3
votes

The question is pretty simple, as i want to know how cassandra reads inside the partition? Does it loads the whole partition in memory from disk?

What will be the effect if the partition size is very big?

Is the complexity of reading data in partition is O(Log(N)) in partition (where N being the total number of rows in partition) as it uses the sorted map?

SCENARIO :

Lets say there are 100000 rows identified by unique clustering keys per partition. So if i provide both partition key and clustering key in fetch query so, will it load the complete partition into memory in order to traverse through all the clustering keys to find the row specified?

3

3 Answers

1
votes

No, it does not read the whole partition. It has an index structure. The operating system will cache read and written files, if it has the memory. Therefore if a node has plenty of memory, eventually all the data on that node will be in memory.

0
votes

As far as I know Cassandra maintains index and index summary files for only partition key not for clustering key so In order to traverse through all the clustering keys for given partition It will load the data into the memory.
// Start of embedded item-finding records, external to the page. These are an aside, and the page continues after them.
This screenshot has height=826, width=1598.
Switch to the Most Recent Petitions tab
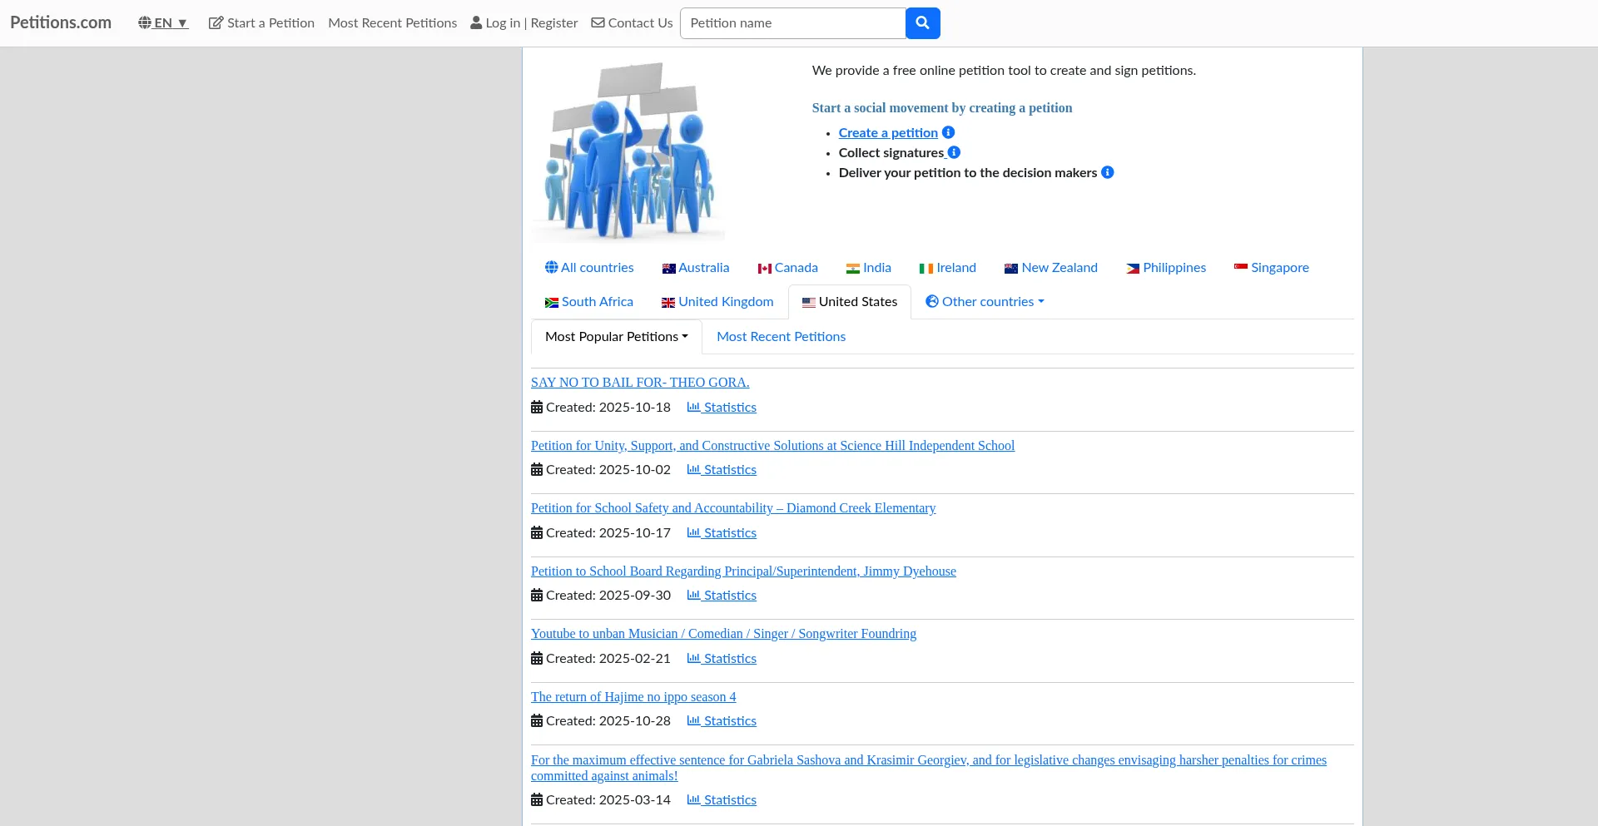coord(781,337)
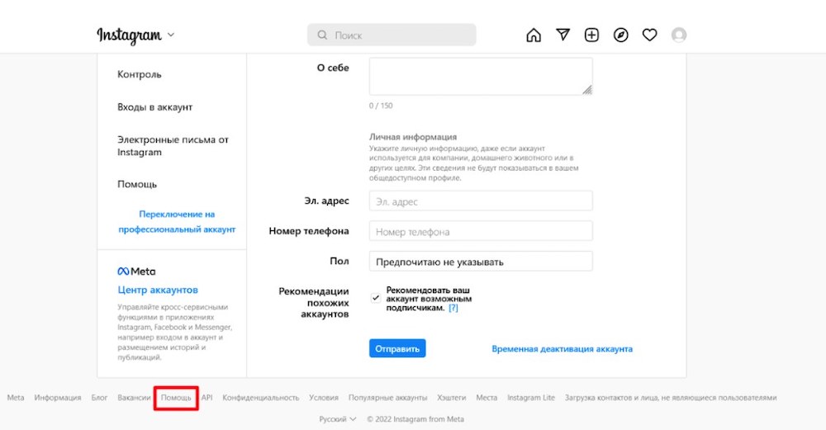The height and width of the screenshot is (430, 826).
Task: Select Входы в аккаунт in sidebar
Action: click(x=154, y=107)
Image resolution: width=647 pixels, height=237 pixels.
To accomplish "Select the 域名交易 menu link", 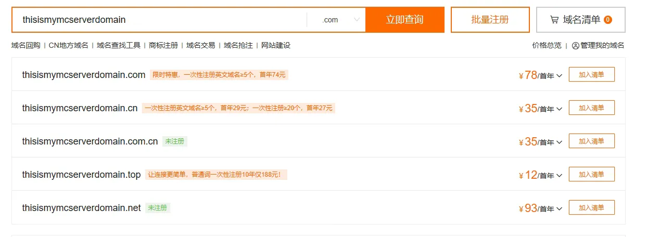I will [x=201, y=46].
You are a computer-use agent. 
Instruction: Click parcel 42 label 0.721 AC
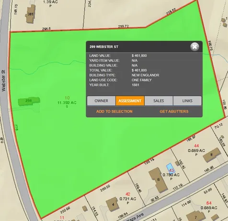pos(128,199)
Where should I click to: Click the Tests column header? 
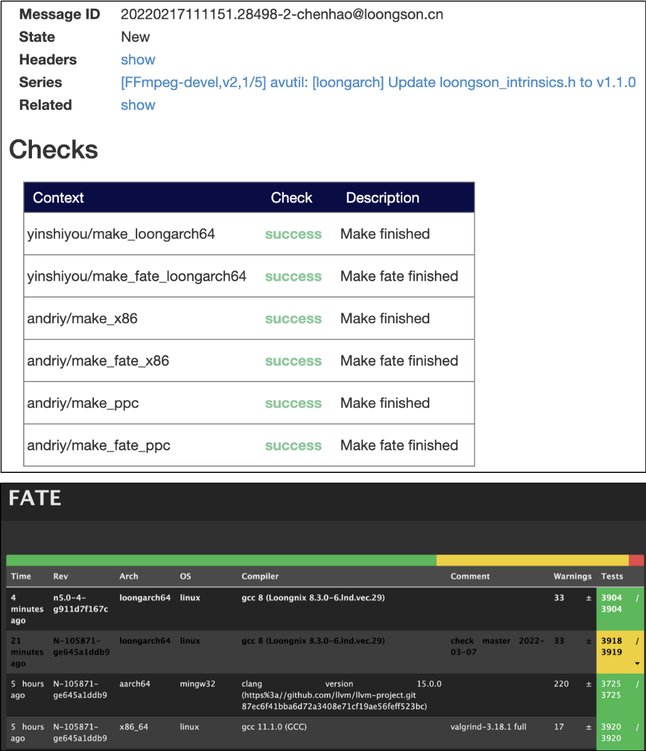612,576
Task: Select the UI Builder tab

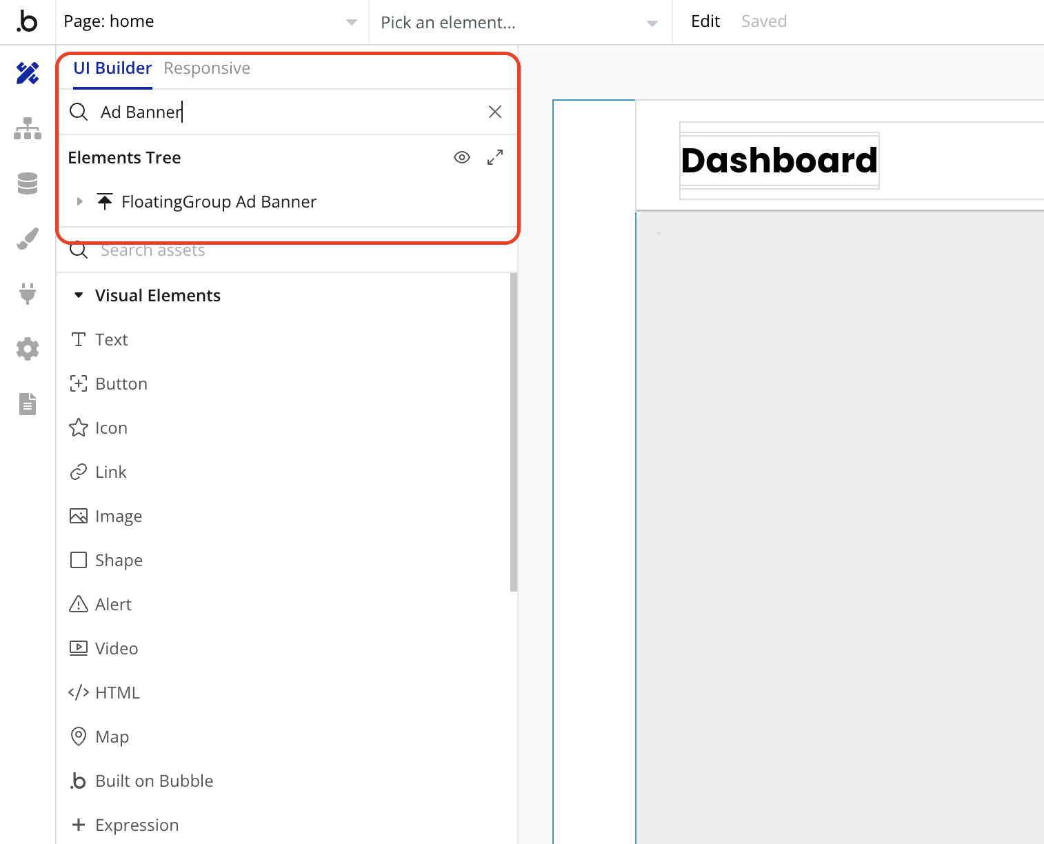Action: [x=112, y=68]
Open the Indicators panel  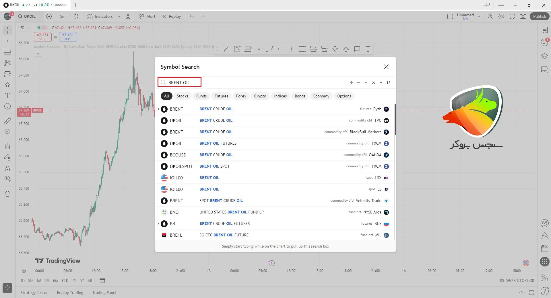(x=100, y=16)
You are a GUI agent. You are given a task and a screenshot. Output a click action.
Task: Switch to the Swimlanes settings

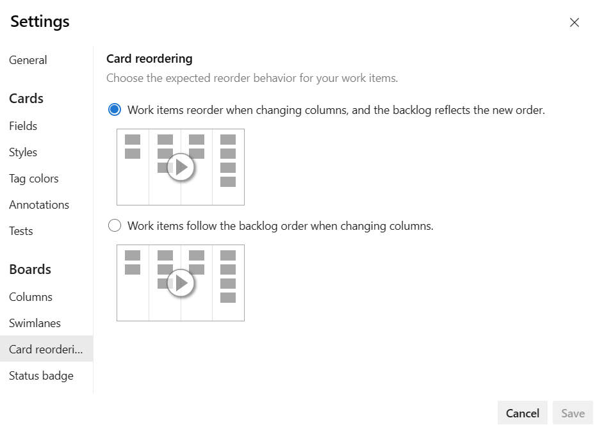(35, 323)
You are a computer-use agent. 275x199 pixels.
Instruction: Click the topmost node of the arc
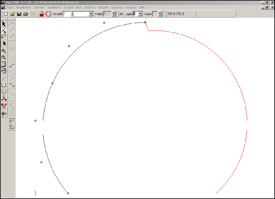pyautogui.click(x=145, y=22)
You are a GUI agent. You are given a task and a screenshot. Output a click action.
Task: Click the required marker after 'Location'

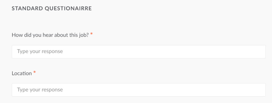coord(35,72)
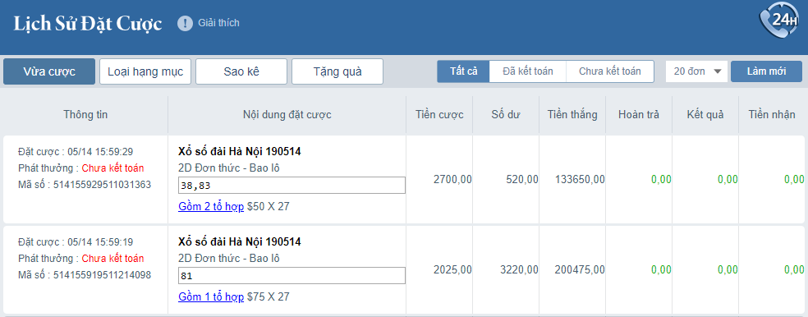The height and width of the screenshot is (317, 808).
Task: Open the Giải thích explanation link
Action: coord(218,23)
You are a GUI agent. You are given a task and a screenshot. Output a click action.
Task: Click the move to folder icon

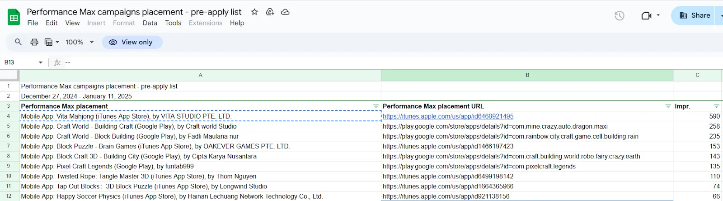coord(270,12)
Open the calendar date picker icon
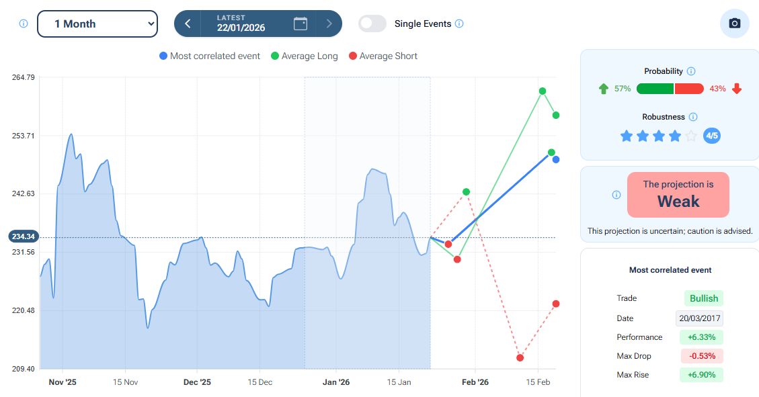This screenshot has height=397, width=759. tap(301, 24)
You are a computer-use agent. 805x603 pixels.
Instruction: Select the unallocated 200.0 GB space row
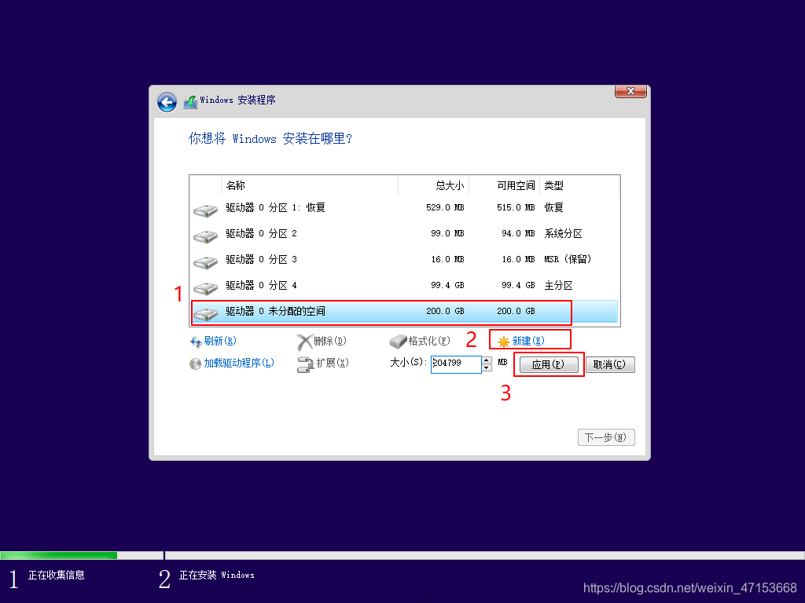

and there is another theory that It will perform the binary search on disk.

0
votes

All I was able to find is the row cache based on reference in official wiki.

Not sure if this is same as what was mentioned in previous posts as row index or is it something different.

After reading the wiki page I assume that Cassandra does read the whole partition from SSTable, in case of a row cache miss. When the partition sits in memtable the algorithm is different: Cassandra performs a binary search in these cases.

It would be good if someone from this thread could confirm it.